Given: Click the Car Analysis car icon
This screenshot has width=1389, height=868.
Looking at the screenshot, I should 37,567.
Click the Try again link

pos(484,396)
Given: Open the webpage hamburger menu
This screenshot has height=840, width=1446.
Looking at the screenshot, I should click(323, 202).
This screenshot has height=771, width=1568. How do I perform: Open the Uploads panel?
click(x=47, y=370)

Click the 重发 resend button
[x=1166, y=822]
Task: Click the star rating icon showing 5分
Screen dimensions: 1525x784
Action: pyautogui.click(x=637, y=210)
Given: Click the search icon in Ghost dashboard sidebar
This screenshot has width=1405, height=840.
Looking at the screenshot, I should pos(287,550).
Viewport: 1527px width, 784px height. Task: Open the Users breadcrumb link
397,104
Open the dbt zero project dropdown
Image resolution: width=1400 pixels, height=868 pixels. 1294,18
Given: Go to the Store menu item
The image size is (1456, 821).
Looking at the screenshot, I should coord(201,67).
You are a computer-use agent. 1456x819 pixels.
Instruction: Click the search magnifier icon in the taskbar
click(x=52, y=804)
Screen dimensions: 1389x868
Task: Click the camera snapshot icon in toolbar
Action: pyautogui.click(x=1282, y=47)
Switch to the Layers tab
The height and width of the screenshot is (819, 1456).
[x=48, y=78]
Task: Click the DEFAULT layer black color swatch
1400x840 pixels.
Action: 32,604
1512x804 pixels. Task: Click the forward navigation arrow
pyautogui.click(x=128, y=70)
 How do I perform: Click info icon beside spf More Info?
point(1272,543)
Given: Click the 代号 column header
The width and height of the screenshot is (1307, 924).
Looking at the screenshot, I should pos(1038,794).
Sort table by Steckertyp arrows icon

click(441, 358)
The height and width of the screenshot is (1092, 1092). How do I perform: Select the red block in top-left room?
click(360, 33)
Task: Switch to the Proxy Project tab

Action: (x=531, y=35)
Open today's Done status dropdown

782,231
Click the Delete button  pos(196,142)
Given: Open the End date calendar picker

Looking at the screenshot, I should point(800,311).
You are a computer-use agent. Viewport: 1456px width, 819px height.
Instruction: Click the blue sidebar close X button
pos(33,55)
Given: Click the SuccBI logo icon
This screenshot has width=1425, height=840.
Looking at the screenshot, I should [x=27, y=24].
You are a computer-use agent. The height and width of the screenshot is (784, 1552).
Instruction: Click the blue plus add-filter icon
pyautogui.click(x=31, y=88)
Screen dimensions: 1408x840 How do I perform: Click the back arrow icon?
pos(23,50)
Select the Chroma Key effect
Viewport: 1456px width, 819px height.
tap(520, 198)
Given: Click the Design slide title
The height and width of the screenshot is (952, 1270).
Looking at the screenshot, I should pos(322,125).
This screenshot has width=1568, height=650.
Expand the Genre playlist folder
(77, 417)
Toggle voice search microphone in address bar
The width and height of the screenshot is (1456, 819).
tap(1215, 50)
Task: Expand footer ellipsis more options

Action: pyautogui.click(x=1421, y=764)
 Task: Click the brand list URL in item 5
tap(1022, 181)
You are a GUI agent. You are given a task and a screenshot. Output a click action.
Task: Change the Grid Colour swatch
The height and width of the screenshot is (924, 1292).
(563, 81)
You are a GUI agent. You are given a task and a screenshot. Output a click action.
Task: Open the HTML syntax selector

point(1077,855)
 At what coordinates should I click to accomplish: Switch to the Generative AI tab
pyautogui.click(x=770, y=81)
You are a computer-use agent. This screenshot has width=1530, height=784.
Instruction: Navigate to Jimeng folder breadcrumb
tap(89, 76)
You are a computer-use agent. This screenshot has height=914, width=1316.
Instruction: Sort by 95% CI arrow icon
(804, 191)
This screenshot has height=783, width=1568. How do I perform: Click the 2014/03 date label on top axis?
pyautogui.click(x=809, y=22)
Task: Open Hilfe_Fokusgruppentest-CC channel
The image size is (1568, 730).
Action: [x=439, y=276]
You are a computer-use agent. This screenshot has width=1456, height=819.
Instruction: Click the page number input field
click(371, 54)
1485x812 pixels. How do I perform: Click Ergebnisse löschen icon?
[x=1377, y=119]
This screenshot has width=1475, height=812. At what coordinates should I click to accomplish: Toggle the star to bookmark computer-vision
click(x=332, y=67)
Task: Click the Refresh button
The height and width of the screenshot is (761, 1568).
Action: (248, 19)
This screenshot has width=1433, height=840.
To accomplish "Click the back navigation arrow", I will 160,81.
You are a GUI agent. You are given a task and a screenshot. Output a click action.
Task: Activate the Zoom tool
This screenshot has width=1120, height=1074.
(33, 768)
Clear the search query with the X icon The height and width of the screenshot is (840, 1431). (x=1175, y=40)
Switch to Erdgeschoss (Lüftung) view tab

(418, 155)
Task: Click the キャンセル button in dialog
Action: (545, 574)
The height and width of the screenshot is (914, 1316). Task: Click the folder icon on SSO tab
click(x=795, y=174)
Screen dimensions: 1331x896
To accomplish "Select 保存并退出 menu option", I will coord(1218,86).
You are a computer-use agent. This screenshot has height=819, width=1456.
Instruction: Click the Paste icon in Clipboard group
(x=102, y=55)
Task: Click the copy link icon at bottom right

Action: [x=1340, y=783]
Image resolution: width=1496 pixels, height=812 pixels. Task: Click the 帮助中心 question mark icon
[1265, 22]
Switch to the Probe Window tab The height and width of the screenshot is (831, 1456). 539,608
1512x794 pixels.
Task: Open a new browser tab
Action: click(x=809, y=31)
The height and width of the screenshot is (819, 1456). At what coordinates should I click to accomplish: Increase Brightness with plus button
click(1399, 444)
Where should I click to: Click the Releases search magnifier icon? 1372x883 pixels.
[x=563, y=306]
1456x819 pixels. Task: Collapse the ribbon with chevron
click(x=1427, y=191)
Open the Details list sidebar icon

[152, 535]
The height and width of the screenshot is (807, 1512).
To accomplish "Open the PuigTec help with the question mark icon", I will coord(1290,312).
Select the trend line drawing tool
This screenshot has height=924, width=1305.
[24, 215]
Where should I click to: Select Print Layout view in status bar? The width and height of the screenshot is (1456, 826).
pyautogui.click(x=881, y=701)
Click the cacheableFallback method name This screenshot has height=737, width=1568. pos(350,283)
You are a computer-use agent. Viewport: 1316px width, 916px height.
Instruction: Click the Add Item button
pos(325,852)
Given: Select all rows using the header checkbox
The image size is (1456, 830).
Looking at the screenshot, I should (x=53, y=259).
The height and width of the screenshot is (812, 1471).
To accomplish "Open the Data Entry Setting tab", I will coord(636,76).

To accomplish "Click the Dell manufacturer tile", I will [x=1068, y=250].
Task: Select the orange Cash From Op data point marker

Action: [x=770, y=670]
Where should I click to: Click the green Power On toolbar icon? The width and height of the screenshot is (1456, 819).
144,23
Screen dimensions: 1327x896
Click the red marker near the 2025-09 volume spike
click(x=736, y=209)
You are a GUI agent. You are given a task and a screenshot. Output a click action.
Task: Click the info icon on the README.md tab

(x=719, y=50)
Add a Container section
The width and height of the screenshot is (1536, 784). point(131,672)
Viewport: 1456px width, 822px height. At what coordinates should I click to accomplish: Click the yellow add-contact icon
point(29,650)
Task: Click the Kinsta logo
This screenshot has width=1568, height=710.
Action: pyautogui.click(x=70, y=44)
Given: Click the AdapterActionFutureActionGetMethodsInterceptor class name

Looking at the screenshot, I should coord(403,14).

++++

● **Assignment**
Set down every record above, word for word.

● **Task answer**
Given: Click the Car Analysis car icon
This screenshot has width=1389, height=868.
Looking at the screenshot, I should 37,567.
Click the Try again link

pos(484,396)
Given: Open the webpage hamburger menu
This screenshot has height=840, width=1446.
Looking at the screenshot, I should click(323, 202).
This screenshot has height=771, width=1568. How do I perform: Open the Uploads panel?
click(x=47, y=370)

Click the 重发 resend button
[x=1166, y=822]
Task: Click the star rating icon showing 5分
Screen dimensions: 1525x784
Action: pyautogui.click(x=637, y=210)
Given: Click the search icon in Ghost dashboard sidebar
This screenshot has width=1405, height=840.
Looking at the screenshot, I should pos(287,550).
Viewport: 1527px width, 784px height. Task: Open the Users breadcrumb link
397,104
Open the dbt zero project dropdown
Image resolution: width=1400 pixels, height=868 pixels. 1294,18
Given: Go to the Store menu item
The image size is (1456, 821).
Looking at the screenshot, I should coord(201,67).
You are a computer-use agent. 1456x819 pixels.
Instruction: Click the search magnifier icon in the taskbar
click(x=52, y=804)
Screen dimensions: 1389x868
Task: Click the camera snapshot icon in toolbar
Action: pyautogui.click(x=1282, y=47)
Switch to the Layers tab
The height and width of the screenshot is (819, 1456).
[x=48, y=78]
Task: Click the DEFAULT layer black color swatch
1400x840 pixels.
Action: 32,604
1512x804 pixels. Task: Click the forward navigation arrow
pyautogui.click(x=128, y=70)
 How do I perform: Click info icon beside spf More Info?
point(1272,543)
Given: Click the 代号 column header
The width and height of the screenshot is (1307, 924).
Looking at the screenshot, I should pos(1038,794).
Sort table by Steckertyp arrows icon

click(441, 358)
The height and width of the screenshot is (1092, 1092). How do I perform: Select the red block in top-left room?
click(360, 33)
Task: Switch to the Proxy Project tab

Action: (x=531, y=35)
Open today's Done status dropdown

782,231
Click the Delete button  pos(196,142)
Given: Open the End date calendar picker

Looking at the screenshot, I should point(800,311).
You are a computer-use agent. Viewport: 1456px width, 819px height.
Instruction: Click the blue sidebar close X button
pos(33,55)
Given: Click the SuccBI logo icon
This screenshot has width=1425, height=840.
Looking at the screenshot, I should [x=27, y=24].
You are a computer-use agent. The height and width of the screenshot is (784, 1552).
Instruction: Click the blue plus add-filter icon
pyautogui.click(x=31, y=88)
Screen dimensions: 1408x840 How do I perform: Click the back arrow icon?
pos(23,50)
Select the Chroma Key effect
Viewport: 1456px width, 819px height.
tap(520, 198)
Given: Click the Design slide title
The height and width of the screenshot is (952, 1270).
Looking at the screenshot, I should pos(322,125).
This screenshot has width=1568, height=650.
Expand the Genre playlist folder
(77, 417)
Toggle voice search microphone in address bar
The width and height of the screenshot is (1456, 819).
tap(1215, 50)
Task: Expand footer ellipsis more options

Action: pyautogui.click(x=1421, y=764)
 Task: Click the brand list URL in item 5
tap(1022, 181)
You are a GUI agent. You are given a task and a screenshot. Output a click action.
Task: Change the Grid Colour swatch
The height and width of the screenshot is (924, 1292).
(563, 81)
You are a GUI agent. You are given a task and a screenshot. Output a click action.
Task: Open the HTML syntax selector

point(1077,855)
 At what coordinates should I click to accomplish: Switch to the Generative AI tab
pyautogui.click(x=770, y=81)
You are a computer-use agent. This screenshot has width=1530, height=784.
Instruction: Navigate to Jimeng folder breadcrumb
tap(89, 76)
You are a computer-use agent. This screenshot has height=914, width=1316.
Instruction: Sort by 95% CI arrow icon
(804, 191)
This screenshot has height=783, width=1568. How do I perform: Click the 2014/03 date label on top axis?
pyautogui.click(x=809, y=22)
Task: Open Hilfe_Fokusgruppentest-CC channel
The image size is (1568, 730).
Action: [x=439, y=276]
You are a computer-use agent. This screenshot has width=1456, height=819.
Instruction: Click the page number input field
click(371, 54)
1485x812 pixels. How do I perform: Click Ergebnisse löschen icon?
[x=1377, y=119]
This screenshot has width=1475, height=812. At what coordinates should I click to accomplish: Toggle the star to bookmark computer-vision
click(x=332, y=67)
Task: Click the Refresh button
The height and width of the screenshot is (761, 1568).
Action: (248, 19)
This screenshot has width=1433, height=840.
To accomplish "Click the back navigation arrow", I will 160,81.
You are a GUI agent. You are given a task and a screenshot. Output a click action.
Task: Activate the Zoom tool
This screenshot has width=1120, height=1074.
(33, 768)
Clear the search query with the X icon The height and width of the screenshot is (840, 1431). (x=1175, y=40)
Switch to Erdgeschoss (Lüftung) view tab

(418, 155)
Task: Click the キャンセル button in dialog
Action: (545, 574)
The height and width of the screenshot is (914, 1316). Task: Click the folder icon on SSO tab
click(x=795, y=174)
Screen dimensions: 1331x896
To accomplish "Select 保存并退出 menu option", I will coord(1218,86).
You are a computer-use agent. This screenshot has height=819, width=1456.
Instruction: Click the Paste icon in Clipboard group
(x=102, y=55)
Task: Click the copy link icon at bottom right

Action: [x=1340, y=783]
Image resolution: width=1496 pixels, height=812 pixels. Task: Click the 帮助中心 question mark icon
[1265, 22]
Switch to the Probe Window tab The height and width of the screenshot is (831, 1456). 539,608
1512x794 pixels.
Task: Open a new browser tab
Action: click(x=809, y=31)
The height and width of the screenshot is (819, 1456). At what coordinates should I click to accomplish: Increase Brightness with plus button
click(1399, 444)
Where should I click to: Click the Releases search magnifier icon? 1372x883 pixels.
[x=563, y=306]
1456x819 pixels. Task: Collapse the ribbon with chevron
click(x=1427, y=191)
Open the Details list sidebar icon

[152, 535]
The height and width of the screenshot is (807, 1512).
To accomplish "Open the PuigTec help with the question mark icon", I will coord(1290,312).
Select the trend line drawing tool
This screenshot has height=924, width=1305.
[24, 215]
Where should I click to: Select Print Layout view in status bar? The width and height of the screenshot is (1456, 826).
pyautogui.click(x=881, y=701)
Click the cacheableFallback method name This screenshot has height=737, width=1568. pos(350,283)
You are a computer-use agent. Viewport: 1316px width, 916px height.
Instruction: Click the Add Item button
pos(325,852)
Given: Select all rows using the header checkbox
The image size is (1456, 830).
Looking at the screenshot, I should (x=53, y=259).
The height and width of the screenshot is (812, 1471).
To accomplish "Open the Data Entry Setting tab", I will coord(636,76).

To accomplish "Click the Dell manufacturer tile", I will [x=1068, y=250].
Task: Select the orange Cash From Op data point marker

Action: [x=770, y=670]
Where should I click to: Click the green Power On toolbar icon? The width and height of the screenshot is (1456, 819).
144,23
Screen dimensions: 1327x896
Click the red marker near the 2025-09 volume spike
click(x=736, y=209)
You are a GUI agent. You are given a task and a screenshot. Output a click action.
Task: Click the info icon on the README.md tab

(x=719, y=50)
Add a Container section
The width and height of the screenshot is (1536, 784). point(131,672)
Viewport: 1456px width, 822px height. At what coordinates should I click to accomplish: Click the yellow add-contact icon
point(29,650)
Task: Click the Kinsta logo
This screenshot has width=1568, height=710.
Action: pyautogui.click(x=70, y=44)
Given: Click the AdapterActionFutureActionGetMethodsInterceptor class name

Looking at the screenshot, I should coord(403,14).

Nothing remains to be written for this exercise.